Ar de tarde é, sem alarde, o que mais arde. E era nas tardes dominicais que, passadas a eventual ida missa - que não se celebrava assim tão religiosamente, por falta de um Cura fixo; a conferência dos vicentinos; o almoço, que aos domingos perdia a condição singela de bóia pra virar almoço, tout court; e, alguma fazeção de quitanda ao forno de quintal, o povo ia pra rua.

Ruar, bater papo e pernas nas moas ao ar ou ao bar. Se não descansar, ao menos zanzar, até se cansar, naquele dia que o Senhor reservara para o seu próprio repouso - e o nosso burburinho.

Aquela estraladeira dos teares da fábrica se calava de repente. E já era um bem que valia por cem. A algazarra da moçada, que em seu lugar se fazia, no entanto, do rompante de chaminé, mal chegava ao pé.

Em torno campo de futebol, é que juntava a animação. Já na várzea, a parte mais baixa do lugarejo,virava o seu ponto alto.

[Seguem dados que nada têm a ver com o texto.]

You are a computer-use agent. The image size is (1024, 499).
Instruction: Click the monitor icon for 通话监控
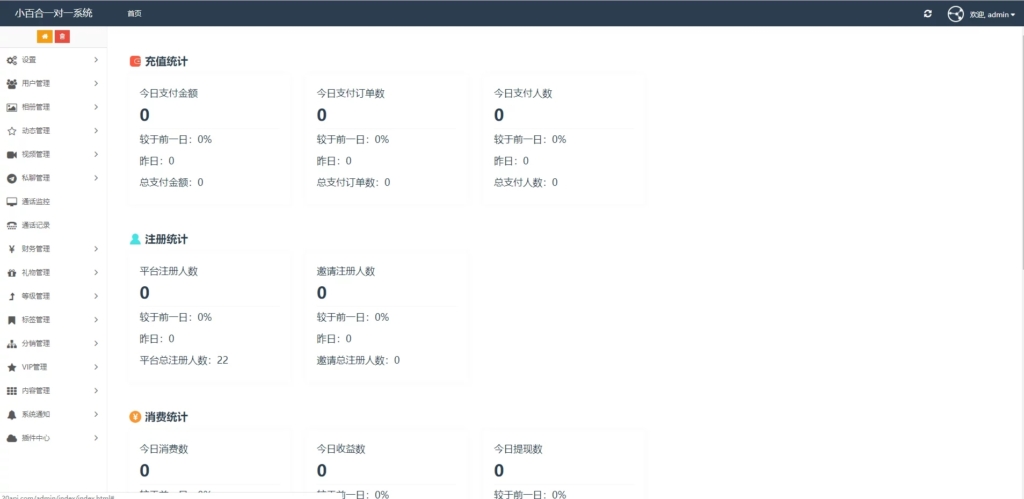pos(12,202)
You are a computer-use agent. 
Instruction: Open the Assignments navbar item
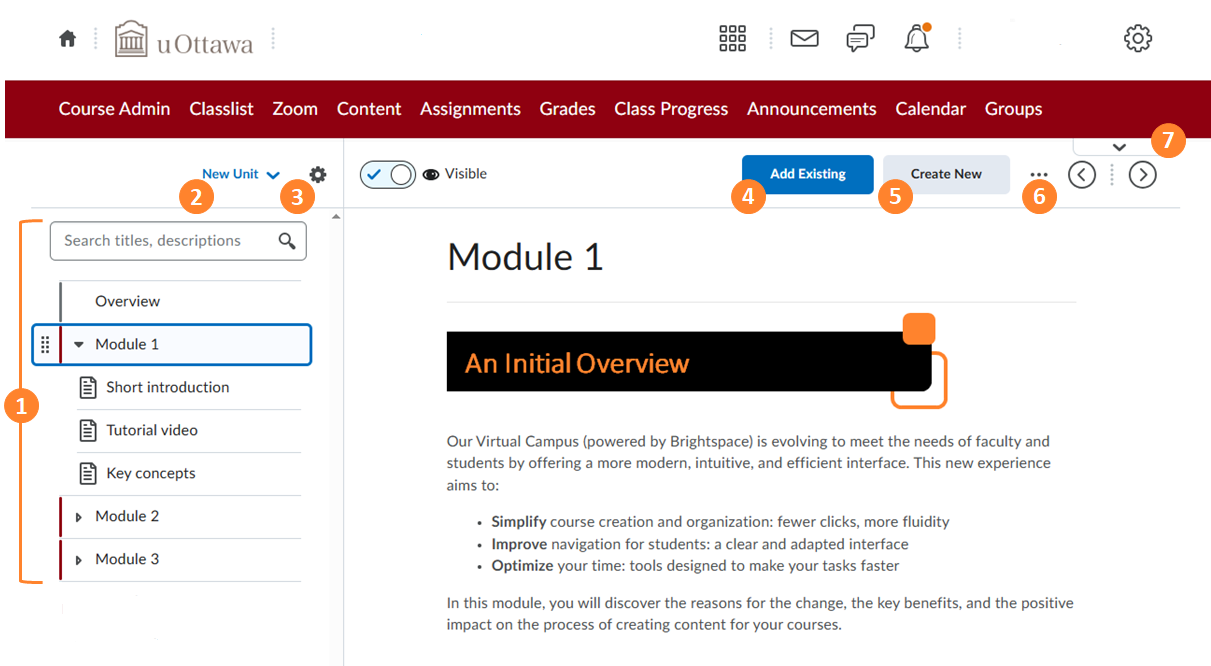(x=470, y=109)
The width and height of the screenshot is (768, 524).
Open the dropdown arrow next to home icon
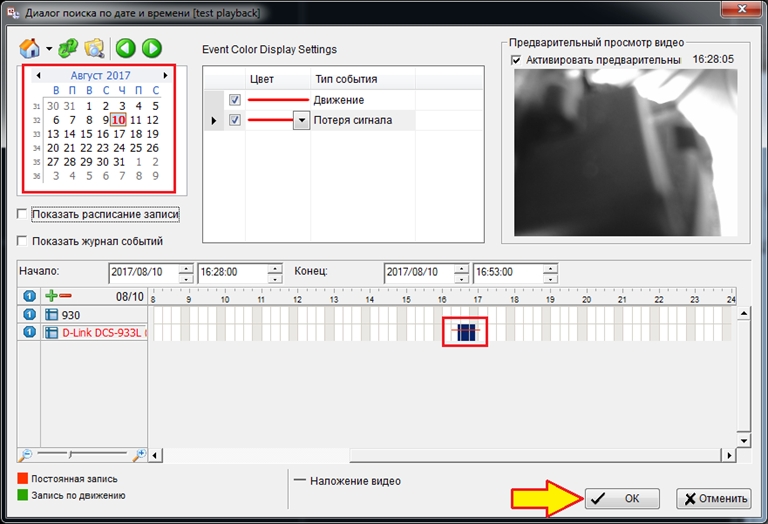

E não era pela bola que a moçada rolava, apesar de que, pelo menos uma vez - vi e contei - o time do Brumado ter aplicado uma sonora surra de 5 a 2 num esquadrão da Ibitira. Memorável goleada, num tempo em que Romário estava mais pra bebê. Ou beabá, ou era mesmo só o Babá?

Mas verdadeiros gols de placa se faziam era em volta do campo,nos barrancos, moitas, nas laterais, ou no rego de trás, via namoricos, que iam da inocente iniciação à devastadora consumação. Mesmo que as bolas teimassem em não entrar, domingo dia era de namorar, interpenetrando-se sol da tarde e paixão que mais arde. O que não dava pra entender era o Mozar, aquele mulato alto, sempre de olho no lance, sem nuance, ficar à volta do campo o tempo inteiro e, da silva, manter-se solteiro.